Amazon Linux is a distribution that evolved from Red Hat Enterprise Linux (RHEL) and CentOS. It is available for use within Amazon EC2: it comes with all the tools needed to interact with Amazon APIs, is optimally configured for the Amazon Web Services ecosystem, and Amazon provides ongoing support and updates.
- Obviously an AWS account
- Create a Role in IAM, I use S3 to store the results of scraping so I create a Role and assign the AmazonS3FullAccess policy.
- When you create the instance assign the IAM Role you created above. This allows you to assign access to other AWS services to the server without embedding you access key and secret key on the server or in scripts. Note that you can only assign a IAM Role while the instance is being created, you can change the permissions once the instance is created to add new services but you need to make sure you add the Role when you launch. If you have an existing instance and want to add a Role, then the easiest way is to shut it down, take a snapshot and launch again with the new Role.

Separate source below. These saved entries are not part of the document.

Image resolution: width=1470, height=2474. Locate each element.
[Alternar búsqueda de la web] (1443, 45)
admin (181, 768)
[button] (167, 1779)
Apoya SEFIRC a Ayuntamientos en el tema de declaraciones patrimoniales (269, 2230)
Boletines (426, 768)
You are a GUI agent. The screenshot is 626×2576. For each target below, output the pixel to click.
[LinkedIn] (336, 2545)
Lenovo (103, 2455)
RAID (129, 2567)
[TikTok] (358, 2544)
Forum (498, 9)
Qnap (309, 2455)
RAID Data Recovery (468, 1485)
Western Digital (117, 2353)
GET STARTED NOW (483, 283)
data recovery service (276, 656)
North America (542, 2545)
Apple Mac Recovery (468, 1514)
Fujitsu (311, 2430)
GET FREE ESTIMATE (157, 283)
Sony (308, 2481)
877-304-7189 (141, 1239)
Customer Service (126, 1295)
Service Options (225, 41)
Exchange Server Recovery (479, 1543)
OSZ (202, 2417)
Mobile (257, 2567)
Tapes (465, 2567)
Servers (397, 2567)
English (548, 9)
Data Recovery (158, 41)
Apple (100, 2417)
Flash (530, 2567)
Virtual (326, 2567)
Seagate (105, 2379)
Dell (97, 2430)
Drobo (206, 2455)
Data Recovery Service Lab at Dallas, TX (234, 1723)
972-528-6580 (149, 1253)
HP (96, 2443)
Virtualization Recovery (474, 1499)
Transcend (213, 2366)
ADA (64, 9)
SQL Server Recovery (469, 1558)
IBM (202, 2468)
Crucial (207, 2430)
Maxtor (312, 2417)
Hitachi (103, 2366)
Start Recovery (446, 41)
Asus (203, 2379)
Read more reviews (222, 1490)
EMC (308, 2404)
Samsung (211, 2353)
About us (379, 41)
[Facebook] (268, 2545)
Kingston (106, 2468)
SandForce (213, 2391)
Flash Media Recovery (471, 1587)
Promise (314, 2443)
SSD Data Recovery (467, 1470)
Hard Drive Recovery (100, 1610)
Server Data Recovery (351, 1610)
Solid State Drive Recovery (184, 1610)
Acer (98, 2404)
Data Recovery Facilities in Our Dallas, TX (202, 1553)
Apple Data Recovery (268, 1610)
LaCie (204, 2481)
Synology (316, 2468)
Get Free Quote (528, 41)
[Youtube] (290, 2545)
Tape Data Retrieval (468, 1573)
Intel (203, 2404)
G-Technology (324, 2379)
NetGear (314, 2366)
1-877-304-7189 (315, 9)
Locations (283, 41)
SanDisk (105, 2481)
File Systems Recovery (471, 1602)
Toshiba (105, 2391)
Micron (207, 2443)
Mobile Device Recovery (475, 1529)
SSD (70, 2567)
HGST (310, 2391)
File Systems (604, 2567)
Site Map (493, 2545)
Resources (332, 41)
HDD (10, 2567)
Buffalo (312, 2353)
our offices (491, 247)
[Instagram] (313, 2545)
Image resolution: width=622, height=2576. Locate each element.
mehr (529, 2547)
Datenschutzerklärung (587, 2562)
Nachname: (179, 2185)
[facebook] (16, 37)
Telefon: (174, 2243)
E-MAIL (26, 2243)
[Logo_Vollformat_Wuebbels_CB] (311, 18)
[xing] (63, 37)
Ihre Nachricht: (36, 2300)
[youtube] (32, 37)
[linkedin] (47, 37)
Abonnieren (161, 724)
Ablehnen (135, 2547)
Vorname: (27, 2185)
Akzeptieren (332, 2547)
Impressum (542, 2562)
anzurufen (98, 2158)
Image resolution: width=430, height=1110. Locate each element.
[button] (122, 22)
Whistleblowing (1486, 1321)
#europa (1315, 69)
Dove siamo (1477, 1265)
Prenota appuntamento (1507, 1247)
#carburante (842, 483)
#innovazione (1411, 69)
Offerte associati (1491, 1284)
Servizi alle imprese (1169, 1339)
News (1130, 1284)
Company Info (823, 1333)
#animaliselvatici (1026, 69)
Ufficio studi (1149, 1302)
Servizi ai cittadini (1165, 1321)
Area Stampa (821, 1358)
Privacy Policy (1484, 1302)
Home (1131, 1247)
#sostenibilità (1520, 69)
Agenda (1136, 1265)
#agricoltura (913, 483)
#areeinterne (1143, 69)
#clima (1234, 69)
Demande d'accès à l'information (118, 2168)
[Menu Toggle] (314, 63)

If you used one of the smaller instances such as t2.nano or t2.micro you’ll need to add some swap space for the install to work otherwise the lxml compilation will fail.
sudo fallocate -l 4G /swapfile
sudo chmod 600 /swapfile
sudo mkswap /swapfile
sudo echo "/swapfile swap swap sw 0 0" >> /etc/fstab
sudo swapon /swapfile
Then it’s as easy as:
yum update -y
yum install python-pip -y
yum install python-devel -y
yum install gcc gcc-devel -y
yum install libxml2 libxml2-devel -y
yum install libxslt libxslt-devel -y
yum install openssl openssl-devel -y
yum install libffi libffi-devel -y
CFLAGS="-O0" pip install lxml
pip install scrapy
At this point you might want to take a snapshot or create an AMI so you can quickly spin up scrapy instances in the future.